ASH 2021 | ZUMA-7: Axi-cel in r/r large B-cell lymphoma

The ZUMA-7 trial is a Phase III randomized trial of axicabtagene ciloleucel, or axi-cel, which is an autologous CAR-T cell therapy. The study was conducted in patients with relapsed, refractory large B-cell lymphoma. This therapy is approved for use as a third or later line and here in this trial, we’re testing out eligible patients with large B-cell lymphoma that either had primary refractory disease to frontline therapy or relapsed within 12 months of that initial therapy, and the intention was for them to proceed to autologous transplant. And those patients were randomized one to one, to either receive a single dose of axi-cel or the current standard of care, multi-step treatment paradigm, which consists on study one of four protocol-defined and investigator-selected platinum-based combination chemotherapy regimens. And if the patient had an objective response after two or three cycles, they’d be followed by high dose chemotherapy and autologous stem cell transplant.

And that’s really the current standard of care therapy for second line treatment of fit patients with diffuse large B-cell lymphoma. Important to note that in patients randomized to the axi-cel arm, bridging corticosteroid therapy was allowed to keep that patient from … to temporize their disease, keep them from progressing. It’s not a curative therapy, we know that, but bridging chemotherapy was not allowed for these patients because we didn’t want to cloud the results with a potential response to bridging chemotherapy. So only bridging corticosteroids was allowed. There was no built in crossover, so patients randomized to standard of care could not get axi-cel on study, however if they needed additional therapy, they could get any standard of care therapy available, including CAR-T cell therapy. And so here at the ASH annual meeting, we’re presenting the results. And first off, patients randomized to standard of care, 179 randomized to standard of care, 36% received high dose therapy and autologous transplant, in contrast to the 180 patients randomized to axi-cel, 94% received axi-cel therapy.

The patients enrolled on this trial were generally high risk. A third were 65 or older, three quarters had primary refractory disease, half had double hitter, double expressor lymphoma, half had an elevated LDH. So these are patients that could expect a poor chance for a good outcome. And in fact, the primary endpoint of the study was event-free survival, and in fact axi-cel was superior to the standard of care, with a hazard ratio of 0.39. The median event-free survival with axi-cel was 8.3 months and the median event-free survival standard of care was 2 months. And with a median follow of 24.9 months, importantly, the Kaplan-Meier estimate of 24 month event-free survival in the axi-cel arm was 40%. So 40% of patients randomized to axi-cel were not needing other therapy, had not progressed, were alive and well. In contrast, at 24 months that number was only 16% for patients randomized to standard of care. 16% of patients with standard of care didn’t need alternative therapy or had not progressed, so pretty remarkable result in favor of axi-cel.

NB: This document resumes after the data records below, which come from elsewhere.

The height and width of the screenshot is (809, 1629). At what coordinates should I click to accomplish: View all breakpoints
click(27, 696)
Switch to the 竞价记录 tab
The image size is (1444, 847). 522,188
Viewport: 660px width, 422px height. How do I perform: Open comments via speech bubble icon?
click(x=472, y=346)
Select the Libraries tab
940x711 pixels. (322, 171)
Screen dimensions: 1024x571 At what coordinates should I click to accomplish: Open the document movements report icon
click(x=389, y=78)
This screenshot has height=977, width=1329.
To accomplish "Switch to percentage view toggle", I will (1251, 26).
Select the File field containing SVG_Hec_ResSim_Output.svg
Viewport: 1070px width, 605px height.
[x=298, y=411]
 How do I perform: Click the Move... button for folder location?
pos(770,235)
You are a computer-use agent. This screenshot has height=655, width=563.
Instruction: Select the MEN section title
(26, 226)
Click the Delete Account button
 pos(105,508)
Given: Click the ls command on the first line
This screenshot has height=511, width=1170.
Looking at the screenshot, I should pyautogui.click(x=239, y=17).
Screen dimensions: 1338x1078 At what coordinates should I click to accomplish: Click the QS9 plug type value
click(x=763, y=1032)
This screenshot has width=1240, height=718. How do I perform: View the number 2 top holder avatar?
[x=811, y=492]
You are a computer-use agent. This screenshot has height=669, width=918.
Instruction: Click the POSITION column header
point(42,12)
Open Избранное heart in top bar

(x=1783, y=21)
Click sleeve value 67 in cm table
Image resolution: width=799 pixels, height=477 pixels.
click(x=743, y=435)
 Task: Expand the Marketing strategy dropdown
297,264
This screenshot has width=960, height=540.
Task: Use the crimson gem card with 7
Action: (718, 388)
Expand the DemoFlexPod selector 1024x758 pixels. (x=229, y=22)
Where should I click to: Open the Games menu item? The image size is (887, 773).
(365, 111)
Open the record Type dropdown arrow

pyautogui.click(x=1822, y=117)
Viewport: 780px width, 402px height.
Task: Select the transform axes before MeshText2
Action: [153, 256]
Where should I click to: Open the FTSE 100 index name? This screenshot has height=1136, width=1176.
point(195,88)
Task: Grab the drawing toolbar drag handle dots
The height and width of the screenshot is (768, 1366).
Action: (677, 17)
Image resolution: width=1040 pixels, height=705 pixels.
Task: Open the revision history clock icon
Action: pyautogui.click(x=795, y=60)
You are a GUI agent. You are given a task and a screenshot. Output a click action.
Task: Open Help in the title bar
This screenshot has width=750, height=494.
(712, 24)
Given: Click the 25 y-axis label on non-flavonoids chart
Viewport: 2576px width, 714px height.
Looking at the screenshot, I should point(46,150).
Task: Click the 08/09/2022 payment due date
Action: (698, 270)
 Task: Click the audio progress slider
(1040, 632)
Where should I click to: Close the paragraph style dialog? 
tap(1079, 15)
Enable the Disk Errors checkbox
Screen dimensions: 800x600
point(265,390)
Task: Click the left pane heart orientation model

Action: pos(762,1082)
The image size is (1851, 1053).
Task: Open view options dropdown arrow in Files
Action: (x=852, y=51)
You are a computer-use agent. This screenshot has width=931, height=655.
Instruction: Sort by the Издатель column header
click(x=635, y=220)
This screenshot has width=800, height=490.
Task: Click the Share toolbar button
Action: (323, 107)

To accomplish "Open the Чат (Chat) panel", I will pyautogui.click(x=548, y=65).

Also important to note that the response rates were much higher with axi-cel. The objective response rate was 83% with the axi-cel versus 50% with standard of care and CR rate of 65% with axi-cel was double that of the CR rate of 32% with a standard of care. So clearly better efficacy outcomes with axi-cel. Importantly, overall survival was analyzed as a pre-planned interim analysis. And at that time, at the time of analysis, the median overall survival was yet to be reached for axi-cel, is 35 months for standard of care therapy, again at a median of 24.9 months. Overall survival was numerically higher for axi-cel but it did not reach statistical significance as being better than the standard of care with a hazard ratio of 0.73 and a 95% confidence interval of 0.53 to 1.007.

Important to note that 56% of patients on the standard of care arm crossed over off study, they got cellular therapy after progression as a standard of care. So 56% of those patients receive some cellular immunotherapy, like CAR-T, off protocol, and a pre-planned sensitivity analysis suggests that overall survival may be confounded in the analysis because these patients are getting CAR-T as third line or later. Toxicity was as expected. This isn’t easy therapy, but certainly we can manage the side effects, cytopenias in the standard of care arm, and we have certainly cytokine release syndrome and neurologic events in the CAR-T arm. 6% of patients with treated with axi-cel had a severe cytokine release syndrome and 21% of patients in the axi-cel arm had severe neurologic complications.

So really pretty remarkable results that we’re excited about and happy to be presenting at ASH, really ZUMA-7 is the first randomized CAR-T cell trial. It has 24.9 months median follow up and nearly three times the number of patients in the axi-cel arm got the definitive CAR-T cell therapy as compared to those who got the definitive autologous transplant therapy, with a fourfold greater event-free survival for axi-cel and really much higher objective response rate and CR rate. So really excited about those results and we think that this suggests that axi-cel should be the new standard for patients who are needing second line therapy with relapsed, refractory large B-cell lymphoma, certainly those who have primary refractory disease or relapse within one year and are otherwise fit and eligible.